Dans sa lettre adressée à l'ONU, Niamey ne prend pas de gants. Les autorités nigériennes accusent la Cour d'avoir été "détournée" de sa mission et dénoncent une justice "instrumentalisée"; des termes qui résonnent comme un procès en règle d'une institution que le Sahel ne reconnaît plus comme légitime. Depuis plusieurs mois, le Niger, le Mali et le Burkina Faso accusent ouvertement la CPI de porter atteinte à leur souveraineté et de pratiquer une justice jugée sélective. La prise de position est collective, mais c'est Niamey qui ouvre officiellement la voie.

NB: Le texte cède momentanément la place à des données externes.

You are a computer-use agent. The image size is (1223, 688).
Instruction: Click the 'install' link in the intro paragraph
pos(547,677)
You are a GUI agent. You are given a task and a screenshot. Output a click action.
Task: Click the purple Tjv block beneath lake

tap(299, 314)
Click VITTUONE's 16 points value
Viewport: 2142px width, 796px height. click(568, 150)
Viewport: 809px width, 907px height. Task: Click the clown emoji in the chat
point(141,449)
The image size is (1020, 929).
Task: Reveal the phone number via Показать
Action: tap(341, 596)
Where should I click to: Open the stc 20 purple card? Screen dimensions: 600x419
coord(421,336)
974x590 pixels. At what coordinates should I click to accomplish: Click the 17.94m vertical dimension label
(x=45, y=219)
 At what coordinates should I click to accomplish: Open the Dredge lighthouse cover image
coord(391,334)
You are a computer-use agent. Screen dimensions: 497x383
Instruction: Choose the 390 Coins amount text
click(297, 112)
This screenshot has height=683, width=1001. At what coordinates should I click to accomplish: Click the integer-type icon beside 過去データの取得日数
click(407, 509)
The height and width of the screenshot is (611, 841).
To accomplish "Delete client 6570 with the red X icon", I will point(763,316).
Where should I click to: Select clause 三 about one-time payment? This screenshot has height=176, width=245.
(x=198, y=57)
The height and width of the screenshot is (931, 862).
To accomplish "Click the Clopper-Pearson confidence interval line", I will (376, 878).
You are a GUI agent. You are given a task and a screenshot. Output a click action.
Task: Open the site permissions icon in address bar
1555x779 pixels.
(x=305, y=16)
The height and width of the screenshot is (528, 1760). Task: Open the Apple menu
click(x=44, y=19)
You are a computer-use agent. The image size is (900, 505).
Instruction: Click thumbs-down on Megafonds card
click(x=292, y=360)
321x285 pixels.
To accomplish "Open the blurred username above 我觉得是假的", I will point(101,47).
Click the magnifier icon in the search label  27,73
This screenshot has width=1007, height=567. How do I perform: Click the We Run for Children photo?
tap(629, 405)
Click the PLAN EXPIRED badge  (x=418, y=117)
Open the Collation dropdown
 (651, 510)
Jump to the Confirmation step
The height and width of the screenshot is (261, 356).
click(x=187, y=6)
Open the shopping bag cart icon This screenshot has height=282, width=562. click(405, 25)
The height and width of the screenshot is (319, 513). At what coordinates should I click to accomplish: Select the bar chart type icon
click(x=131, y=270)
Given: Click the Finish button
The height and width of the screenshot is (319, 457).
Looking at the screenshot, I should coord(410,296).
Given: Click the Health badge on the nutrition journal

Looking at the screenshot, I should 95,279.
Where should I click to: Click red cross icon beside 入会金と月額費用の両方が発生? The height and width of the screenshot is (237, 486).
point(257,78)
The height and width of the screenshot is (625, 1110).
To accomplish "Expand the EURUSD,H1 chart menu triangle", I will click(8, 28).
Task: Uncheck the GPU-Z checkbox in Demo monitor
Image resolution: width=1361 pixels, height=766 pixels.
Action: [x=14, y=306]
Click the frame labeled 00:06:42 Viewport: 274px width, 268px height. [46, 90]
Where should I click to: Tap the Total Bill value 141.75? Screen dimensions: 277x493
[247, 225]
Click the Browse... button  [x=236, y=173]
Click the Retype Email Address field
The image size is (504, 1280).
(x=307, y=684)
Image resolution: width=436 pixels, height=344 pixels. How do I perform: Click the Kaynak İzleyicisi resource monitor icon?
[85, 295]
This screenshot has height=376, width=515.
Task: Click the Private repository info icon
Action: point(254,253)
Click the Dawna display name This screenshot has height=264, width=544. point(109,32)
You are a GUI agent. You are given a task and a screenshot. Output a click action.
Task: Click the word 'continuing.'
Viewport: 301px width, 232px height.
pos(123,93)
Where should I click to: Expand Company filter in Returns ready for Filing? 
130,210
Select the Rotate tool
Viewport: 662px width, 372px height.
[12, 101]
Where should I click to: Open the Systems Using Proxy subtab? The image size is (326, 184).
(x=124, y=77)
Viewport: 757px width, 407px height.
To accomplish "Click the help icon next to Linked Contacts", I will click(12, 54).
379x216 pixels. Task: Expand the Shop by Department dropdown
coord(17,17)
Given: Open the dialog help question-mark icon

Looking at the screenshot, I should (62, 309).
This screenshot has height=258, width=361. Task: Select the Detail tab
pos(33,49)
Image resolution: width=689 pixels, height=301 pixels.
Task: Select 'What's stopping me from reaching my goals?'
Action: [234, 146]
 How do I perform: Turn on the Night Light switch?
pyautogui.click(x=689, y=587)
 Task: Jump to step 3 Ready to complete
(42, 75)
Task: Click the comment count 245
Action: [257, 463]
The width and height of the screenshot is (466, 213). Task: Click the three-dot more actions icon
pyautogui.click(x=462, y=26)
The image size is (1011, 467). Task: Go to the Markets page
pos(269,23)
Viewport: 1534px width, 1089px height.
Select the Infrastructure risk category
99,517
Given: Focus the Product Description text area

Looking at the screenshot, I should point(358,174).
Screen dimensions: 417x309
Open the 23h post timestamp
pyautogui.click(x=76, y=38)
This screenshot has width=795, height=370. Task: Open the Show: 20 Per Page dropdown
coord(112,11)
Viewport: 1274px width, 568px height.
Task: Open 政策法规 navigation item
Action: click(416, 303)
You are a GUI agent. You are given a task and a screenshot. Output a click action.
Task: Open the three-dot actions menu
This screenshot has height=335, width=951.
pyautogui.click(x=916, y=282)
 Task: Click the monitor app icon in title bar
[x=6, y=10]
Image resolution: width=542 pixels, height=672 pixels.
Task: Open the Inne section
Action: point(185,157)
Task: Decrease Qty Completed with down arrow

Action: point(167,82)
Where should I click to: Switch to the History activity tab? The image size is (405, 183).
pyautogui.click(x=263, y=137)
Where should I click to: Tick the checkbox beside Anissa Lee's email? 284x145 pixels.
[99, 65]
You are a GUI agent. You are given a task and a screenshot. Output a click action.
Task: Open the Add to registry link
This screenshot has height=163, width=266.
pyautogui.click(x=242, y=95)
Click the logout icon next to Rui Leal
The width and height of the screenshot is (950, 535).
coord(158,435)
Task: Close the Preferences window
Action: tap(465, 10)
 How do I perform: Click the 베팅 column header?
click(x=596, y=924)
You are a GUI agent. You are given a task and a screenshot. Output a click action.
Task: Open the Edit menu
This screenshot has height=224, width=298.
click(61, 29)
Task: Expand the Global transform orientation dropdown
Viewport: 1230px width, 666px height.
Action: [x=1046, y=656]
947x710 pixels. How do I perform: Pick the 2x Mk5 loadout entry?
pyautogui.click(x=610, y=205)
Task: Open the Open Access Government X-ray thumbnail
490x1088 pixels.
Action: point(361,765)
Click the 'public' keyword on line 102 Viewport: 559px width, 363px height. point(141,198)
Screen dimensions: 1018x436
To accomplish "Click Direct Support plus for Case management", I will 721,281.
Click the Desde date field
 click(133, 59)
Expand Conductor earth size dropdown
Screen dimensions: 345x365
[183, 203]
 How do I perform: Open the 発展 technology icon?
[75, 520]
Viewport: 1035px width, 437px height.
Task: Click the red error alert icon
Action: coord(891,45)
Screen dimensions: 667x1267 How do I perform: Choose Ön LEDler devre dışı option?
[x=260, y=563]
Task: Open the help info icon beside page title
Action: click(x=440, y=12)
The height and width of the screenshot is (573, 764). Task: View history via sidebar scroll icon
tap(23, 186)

Une fois ce retrait effectif, le Niger deviendra le troisième État à quitter formellement la CPI depuis sa création en 2002, après le Burundi en 2017 et les Philippines en 2019. Cette décision s'inscrit dans un mouvement plus large de repositionnement géopolitique : l'an dernier, le Niger, le Mali et le Burkina Faso avaient déjà quitté simultanément la CEDEAO pour créer la Confédération des États du Sahel. Chaque rupture institutionnelle en appelle une autre. Le Sahel construit son propre ordre mondial ou du moins, il démantèle l'ancien.